As empresas e famílias pagaram taxas de juros mais baixas em julho, informou nesta sexta-feira (28) o Banco Central (BC), ao divulgar as Estatísticas Monetárias e de Crédito.

A taxa média de juros para as pessoas físicas no crédito livre chegou a 39,9% ao ano, queda de 1,5 ponto percentual em relação junho. Já a taxa média das empresas ficou em 12,3% ao ano, redução de 0,7 ponto percentual na comparação com o mês anterior.

No entanto, os juros médios do rotativo do cartão de crédito subiram. A taxa chegou a 312% ao ano, com alta de 9,4 pontos percentuais.

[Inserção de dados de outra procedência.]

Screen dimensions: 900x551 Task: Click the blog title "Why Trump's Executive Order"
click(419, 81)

No caso do rotativo regular, quando o cliente paga pelo menos o valor mínimo da fatura, a taxa chegou a 279,2% ao ano, alta de 31,1 pontos percentuais. A taxa do rotativo não regular chegou a 331,7% ao ano, queda de 2,3 pontos percentuais em relação ao mês anterior.

A taxa do crédito pessoal (não consignado) chegou a 82,3% ao ano, com recuo de 2,7 pontos percentuais em relação a junho. Os juros do crédito consignado caíram 0,6 ponto percentual para 19% ao ano.

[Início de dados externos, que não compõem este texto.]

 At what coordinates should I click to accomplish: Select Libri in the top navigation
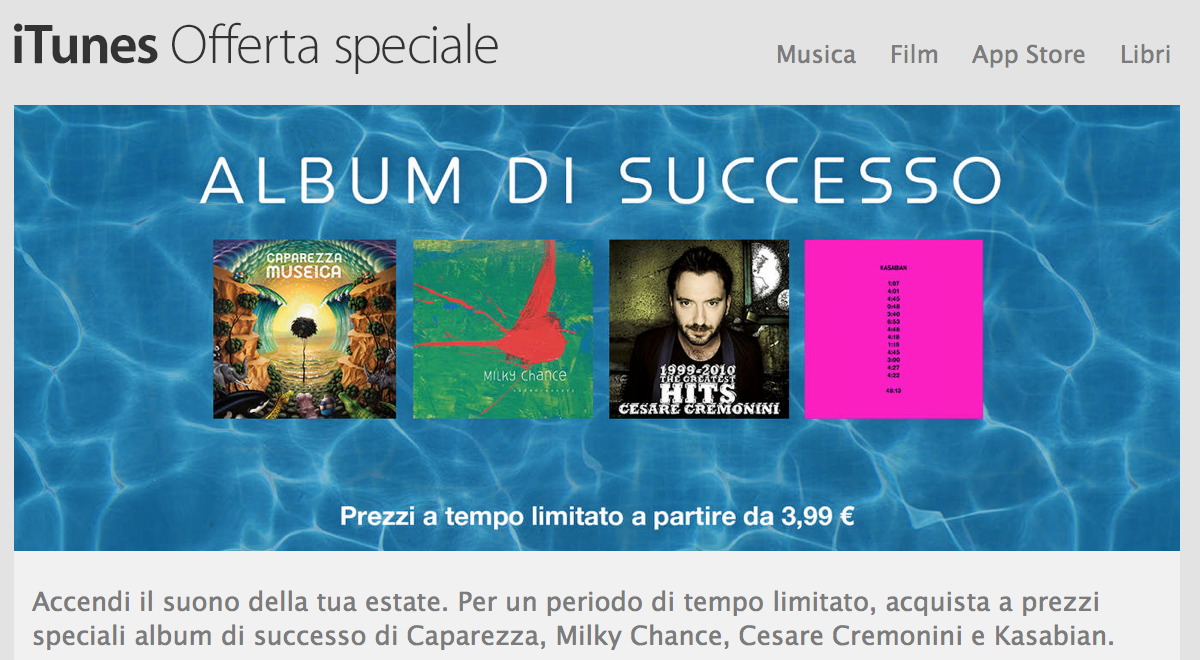tap(1145, 54)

A taxa do cheque especial chegou a 112,7% ao ano, queda de 0,3 ponto percentual em relação a junho.

Essas taxas são do crédito livre, em que os bancos têm autonomia para emprestar o dinheiro captado no mercado e definir as taxas de juros cobradas dos clientes.

O estoque de todas as operações de crédito do sistema financeiro ficou em R$ 3,666 trilhões em julho, aumento de 1% em relação a junho, com acréscimos de 1,2% na carteira de pessoas jurídicas (saldo de R$ 1,6 trilhão) e de 0,9% em pessoas físicas (R$ 2,1 trilhões).

Em 12 meses, o crescimento da carteira total acelerou de 9,9%, em junho, para 11,3%, em julho, estimulado pelas operações com empresas, que passou de 11,8% para 15%, enquanto as operações com famílias mantiveram elevação de 8,5%.